Morphism composition:

 compose :: HomSet b c -> HomSet a b -> HomSet a c
 compose MorphId mab  = mab      -- GHC knows b == c
 compose mbc MorphId =  mbc      -- GHC knows a == b
 compose MorphBC1 MorphAB = MorphAC1
 compose MorphBC2 MorphAB = MorphAC2

Cool! GHC knows that this pattern match is exhaustive, something that takes a minute to digest.

Note: I have assumed the free construction, MorphAC1 and MorphAC2 are different. If, instead, I created a GADT with one MorphAC and have defined

compose MorphBC1 MorphAB = MorphAC
compose MorphBC2 MorphAB = MorphAC 

I would have gotten an equalizer-like diagram and it would be very hard to functor it into Hask.
Explicitly enumerating all possible morphisms in a GADT looks like redundant coding, but it provides flexibility to play with different categorical designs.

A->B=>C is Control.Category:
Here is the definition of Category quoted from base package Control.Category module:

class Category cat where
       id :: cat a a
       (.) :: cat b c -> cat a b -> cat a c

PolyKinds pragma causes Category to infer most general kind on cat which is k -> k -> * so Category class automatically infers Object -> Object -> * for me matching HomSet kind signature.
From the categorical stand point, cat :: Object -> Object -> * acts as a hom-set and Hask acts as the Set category. A better name would be 'Hom-Hask'.

 instance Category HomSet where
   id = MorphId
   (.) = compose

(Side-note: a cool way to think about this construction is as Object enriched over Hask, see N_P3Ch12a_HaskEnrich.)

Expressions like MorphCB . MorphAB will not compile, but 'correct' compositions work fine:

ghci> :t MorphId . MorphAB
MorphId . MorphAB :: HomSet 'A 'B

ghci> :t MorphBC1 . MorphAB
MorphBC1 . MorphAB :: HomSet 'A 'C

It is quite amazing that you can do stuff like this. Investigating non-Hask categories seems like an interesting direction to play with.

A Better Alternative

HomSet uses polymorphic definition of id morphisms MorphId. This is sometimes convenient by does not work well if there is a need to isolate the object on which id works on. (No pattern matching on types.)
The following definition could be a better for finite categories like the A->B=>C.

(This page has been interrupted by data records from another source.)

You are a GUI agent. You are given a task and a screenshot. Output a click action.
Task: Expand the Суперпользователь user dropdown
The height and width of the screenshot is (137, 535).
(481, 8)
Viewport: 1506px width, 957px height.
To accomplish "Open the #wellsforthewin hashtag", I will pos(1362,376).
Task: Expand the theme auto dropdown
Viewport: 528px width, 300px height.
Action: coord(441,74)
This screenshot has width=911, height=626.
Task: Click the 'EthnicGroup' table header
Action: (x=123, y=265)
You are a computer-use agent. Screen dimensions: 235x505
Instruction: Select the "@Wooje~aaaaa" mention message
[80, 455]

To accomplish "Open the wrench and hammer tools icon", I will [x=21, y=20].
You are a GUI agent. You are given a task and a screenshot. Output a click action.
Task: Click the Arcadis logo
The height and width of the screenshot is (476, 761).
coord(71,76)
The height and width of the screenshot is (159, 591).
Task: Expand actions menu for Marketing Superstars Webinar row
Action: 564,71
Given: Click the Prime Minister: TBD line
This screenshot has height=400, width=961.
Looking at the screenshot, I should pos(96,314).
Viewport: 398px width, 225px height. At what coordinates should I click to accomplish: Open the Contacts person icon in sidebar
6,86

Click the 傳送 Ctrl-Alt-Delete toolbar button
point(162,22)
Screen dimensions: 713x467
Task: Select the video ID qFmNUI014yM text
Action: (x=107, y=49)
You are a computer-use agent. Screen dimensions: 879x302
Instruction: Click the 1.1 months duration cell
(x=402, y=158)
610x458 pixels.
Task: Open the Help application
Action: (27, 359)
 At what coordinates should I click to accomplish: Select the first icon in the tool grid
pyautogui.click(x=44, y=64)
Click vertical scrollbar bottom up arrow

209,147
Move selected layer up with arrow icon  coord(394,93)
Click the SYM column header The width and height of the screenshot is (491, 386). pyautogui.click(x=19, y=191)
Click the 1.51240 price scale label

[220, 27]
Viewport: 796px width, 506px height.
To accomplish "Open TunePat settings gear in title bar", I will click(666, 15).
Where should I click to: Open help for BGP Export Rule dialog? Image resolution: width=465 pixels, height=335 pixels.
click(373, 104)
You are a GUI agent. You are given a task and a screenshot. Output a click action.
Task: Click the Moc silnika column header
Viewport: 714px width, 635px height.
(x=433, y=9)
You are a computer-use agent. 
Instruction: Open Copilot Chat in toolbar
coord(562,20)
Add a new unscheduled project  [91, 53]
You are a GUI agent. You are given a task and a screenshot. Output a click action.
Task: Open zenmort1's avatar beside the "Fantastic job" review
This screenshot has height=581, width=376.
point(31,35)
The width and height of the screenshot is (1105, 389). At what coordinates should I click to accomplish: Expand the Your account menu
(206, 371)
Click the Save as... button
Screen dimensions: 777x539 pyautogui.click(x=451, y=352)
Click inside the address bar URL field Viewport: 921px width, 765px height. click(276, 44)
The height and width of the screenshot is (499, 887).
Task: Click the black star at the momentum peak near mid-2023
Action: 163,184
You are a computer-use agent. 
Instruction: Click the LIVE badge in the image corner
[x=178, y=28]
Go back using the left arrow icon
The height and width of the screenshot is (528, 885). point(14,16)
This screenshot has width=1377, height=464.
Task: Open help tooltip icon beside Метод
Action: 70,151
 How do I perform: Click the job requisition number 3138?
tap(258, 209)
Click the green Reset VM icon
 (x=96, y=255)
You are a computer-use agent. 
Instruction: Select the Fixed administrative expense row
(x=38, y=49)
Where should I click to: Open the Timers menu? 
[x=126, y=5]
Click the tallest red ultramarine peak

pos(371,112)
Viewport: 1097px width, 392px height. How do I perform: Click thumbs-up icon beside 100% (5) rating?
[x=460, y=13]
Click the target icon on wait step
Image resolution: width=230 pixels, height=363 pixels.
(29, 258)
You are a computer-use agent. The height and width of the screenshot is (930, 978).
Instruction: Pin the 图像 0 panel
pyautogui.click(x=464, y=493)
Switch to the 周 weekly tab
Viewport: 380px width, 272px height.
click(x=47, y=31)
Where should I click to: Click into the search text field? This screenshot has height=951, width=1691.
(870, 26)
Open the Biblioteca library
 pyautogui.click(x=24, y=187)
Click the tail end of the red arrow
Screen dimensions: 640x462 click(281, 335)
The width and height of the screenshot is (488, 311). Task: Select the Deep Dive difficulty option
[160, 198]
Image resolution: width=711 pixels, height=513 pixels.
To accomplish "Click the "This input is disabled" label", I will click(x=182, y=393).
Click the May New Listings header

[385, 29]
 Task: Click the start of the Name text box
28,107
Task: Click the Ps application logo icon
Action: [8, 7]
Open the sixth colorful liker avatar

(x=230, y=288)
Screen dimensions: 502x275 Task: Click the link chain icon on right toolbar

 data ObjectRep (a :: Object) where
    ARep :: ObjectRep 'A  
    BRep :: ObjectRep 'B 
    CRep :: ObjectRep 'C 

 deriving instance Show (ObjectRep a)

 data HS (a :: Object) (b :: Object) where
    MoId :: ObjectRep a -> HS a a    -- non-polymorphic version
    MoAB :: HS 'A 'B
    MoBC1 :: HS 'B 'C   
    MoBC2 :: HS 'B 'C 
    MoAC1 :: HS 'A 'C -- MorphCB1 . MorphAB
    MoAC2 :: HS 'A 'C -- MorphCB2 . MorphAB

 deriving instance Show (HS a b)
 
 comp :: HS b c -> HS a b -> HS a c
 comp (MoId _) mab  = mab      
 comp mbc (MoId _) =  mbc      
 comp MoBC1 MoAB = MoAC1
 comp MoBC2 MoAB = MoAC2

Except, I no longer get the polymorphic id:

 instance Category HS where
   id = undefined
   (.) = comp

but I could consider something similar to the definition of HaskEnrichedCategory in N_P3Ch12b_EnrichedPreorder.

 class FinCategory (ob :: k -> *) (cat:: k -> k -> *) where
   finid :: ob a -> cat a a
   fincomp :: cat b c -> cat a b -> cat a c

 instance FinCategory ObjectRep HS where
   finid = MoId
   fincomp = comp

Functors

N_P1Ch07b_Functors_AcrossCats provides example functors from this category.